Only an exact copy of the lines from the one containing "Click the Validate button" through the last line of the material below belongs in the answer, with no pictures.

:: PROVIDED DATA ::

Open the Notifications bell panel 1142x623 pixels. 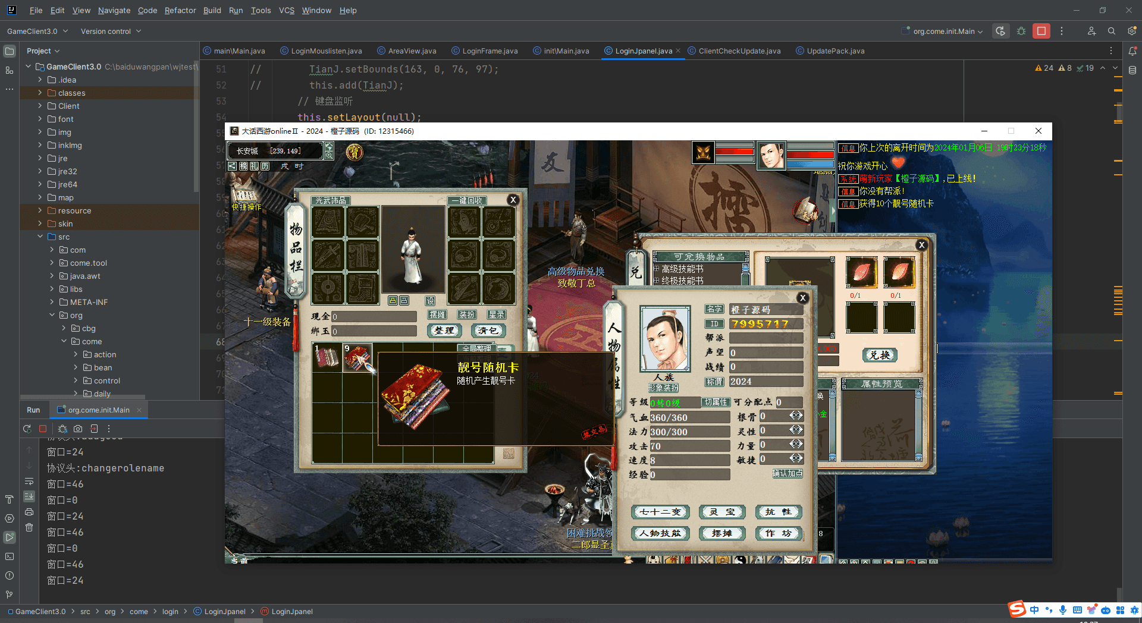coord(1132,51)
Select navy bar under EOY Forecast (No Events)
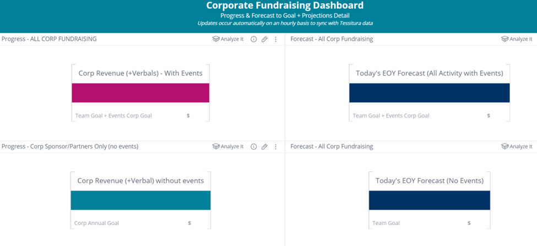 pyautogui.click(x=429, y=200)
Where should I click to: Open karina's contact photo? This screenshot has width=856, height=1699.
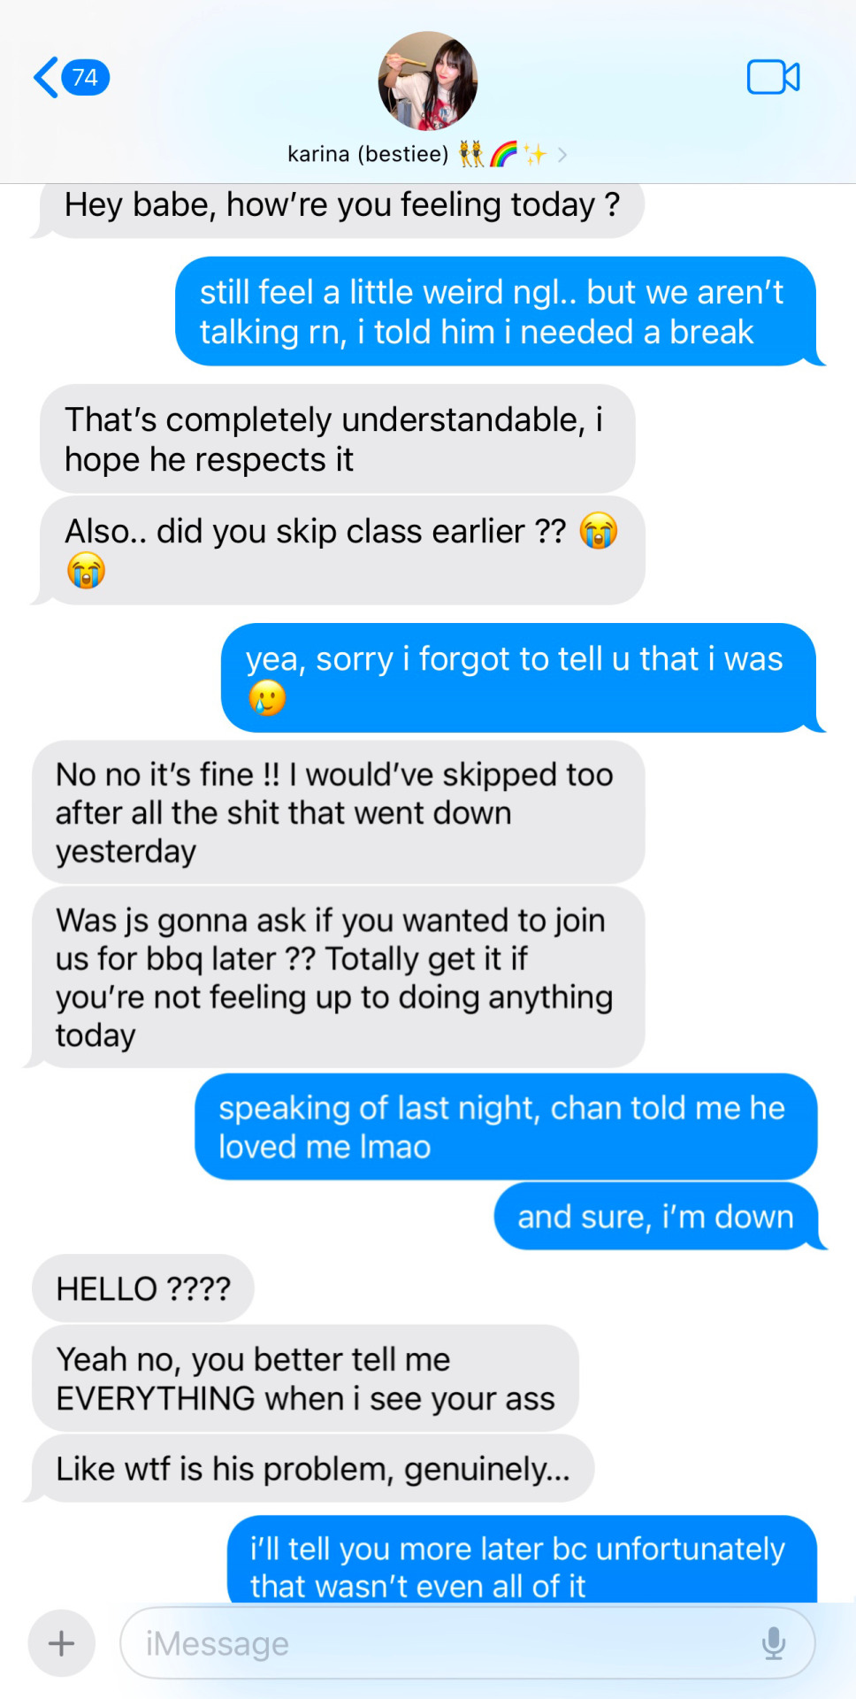pos(428,81)
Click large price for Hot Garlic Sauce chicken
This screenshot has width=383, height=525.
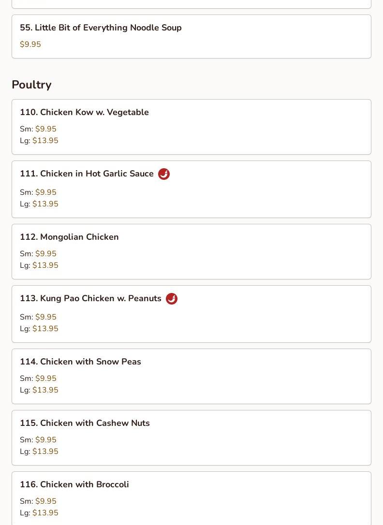[45, 204]
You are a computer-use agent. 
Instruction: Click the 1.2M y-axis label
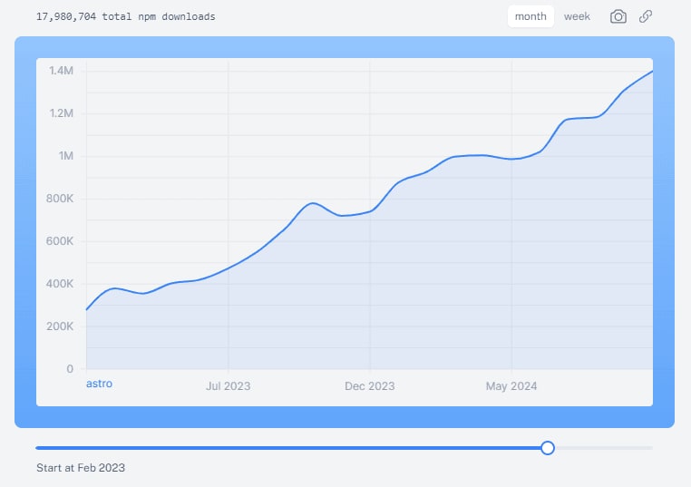pos(61,113)
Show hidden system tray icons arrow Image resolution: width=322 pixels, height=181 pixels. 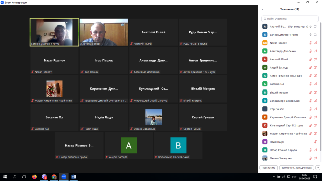[x=274, y=177]
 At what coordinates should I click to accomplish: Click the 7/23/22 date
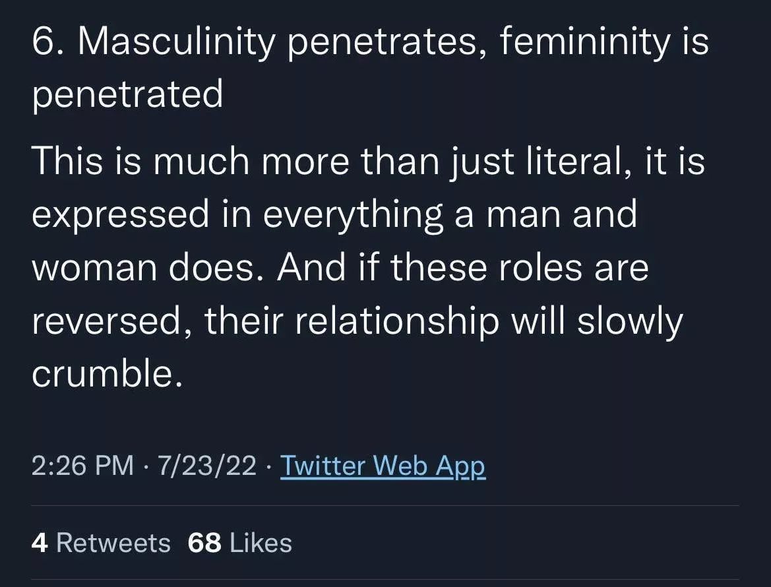[x=206, y=466]

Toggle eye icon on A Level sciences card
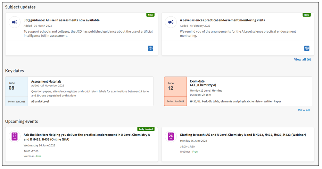coord(307,48)
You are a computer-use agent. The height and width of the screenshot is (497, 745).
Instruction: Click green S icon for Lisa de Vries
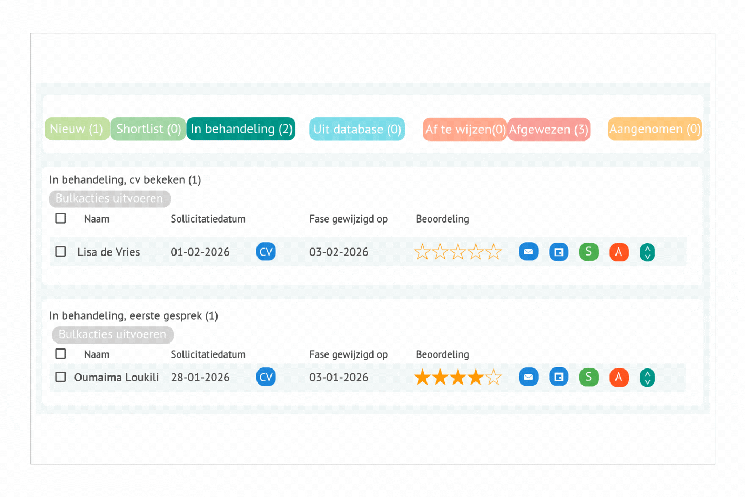click(x=588, y=252)
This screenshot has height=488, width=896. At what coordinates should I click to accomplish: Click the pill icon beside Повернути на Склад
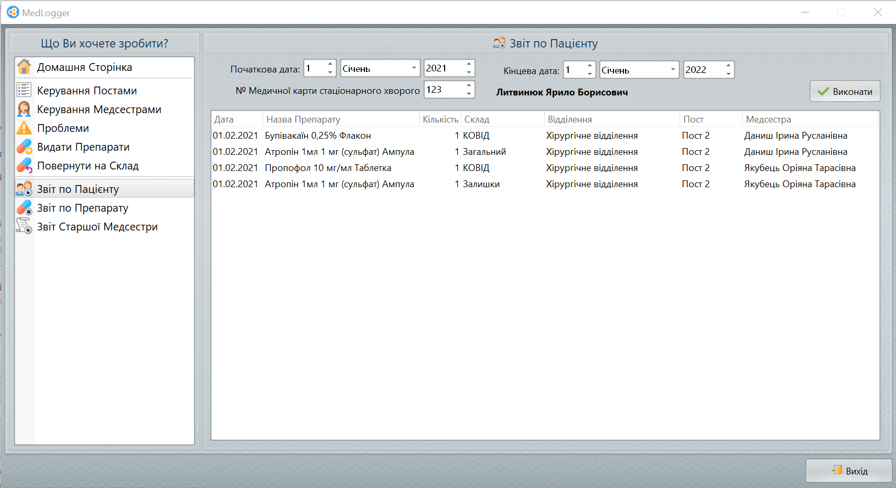24,166
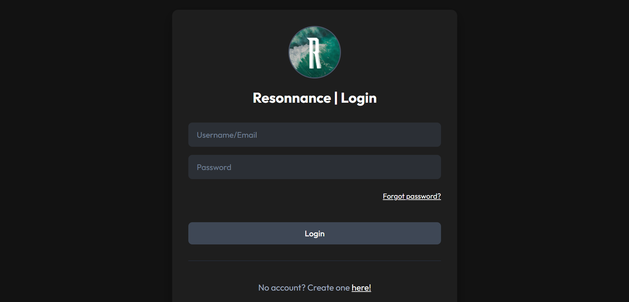Click the white R letter in logo
Image resolution: width=629 pixels, height=302 pixels.
point(314,53)
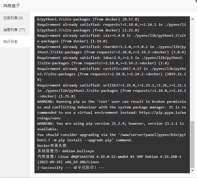Click the urllib3 requirement log line
This screenshot has width=197, height=178.
tap(112, 91)
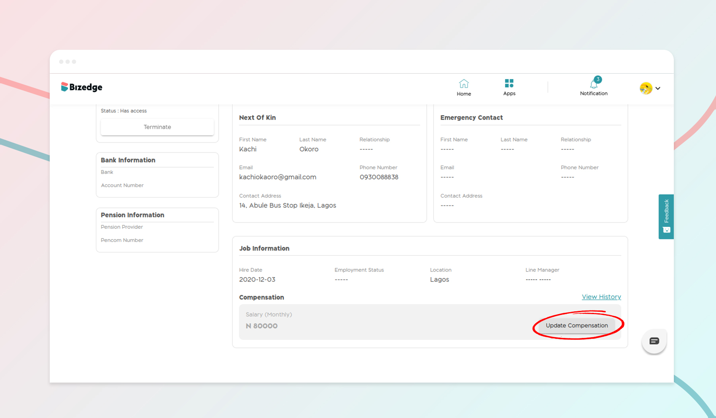Click the next of kin email address

[277, 177]
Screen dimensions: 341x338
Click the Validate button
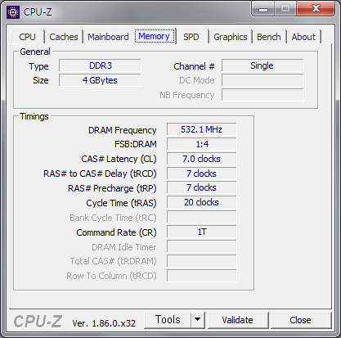[x=237, y=320]
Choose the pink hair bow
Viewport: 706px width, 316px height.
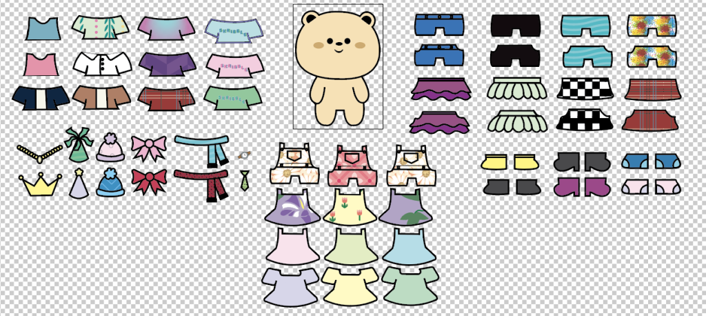click(148, 147)
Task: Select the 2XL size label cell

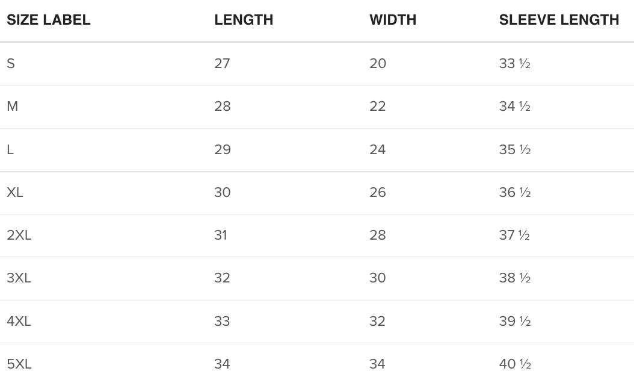Action: [19, 235]
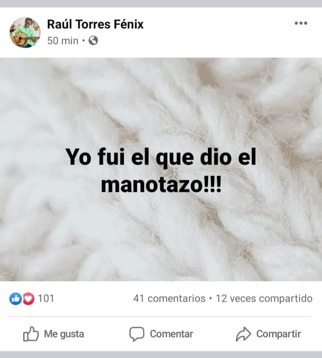Like the post via the Me gusta label
The image size is (322, 358).
pyautogui.click(x=64, y=334)
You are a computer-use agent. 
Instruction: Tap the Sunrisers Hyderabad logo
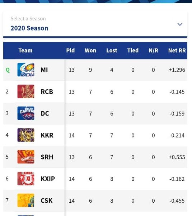coord(26,157)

:::

| RESPONSE BELOW |
Click the Validate button
[x=237, y=320]
Choose the pink hair bow
Viewport: 706px width, 316px height.
click(148, 147)
Task: Select the 2XL size label cell

Action: [19, 235]
Like the post via the Me gusta label
The image size is (322, 358).
pyautogui.click(x=64, y=334)
You are a computer-use agent. 
Instruction: Tap the Sunrisers Hyderabad logo
coord(26,157)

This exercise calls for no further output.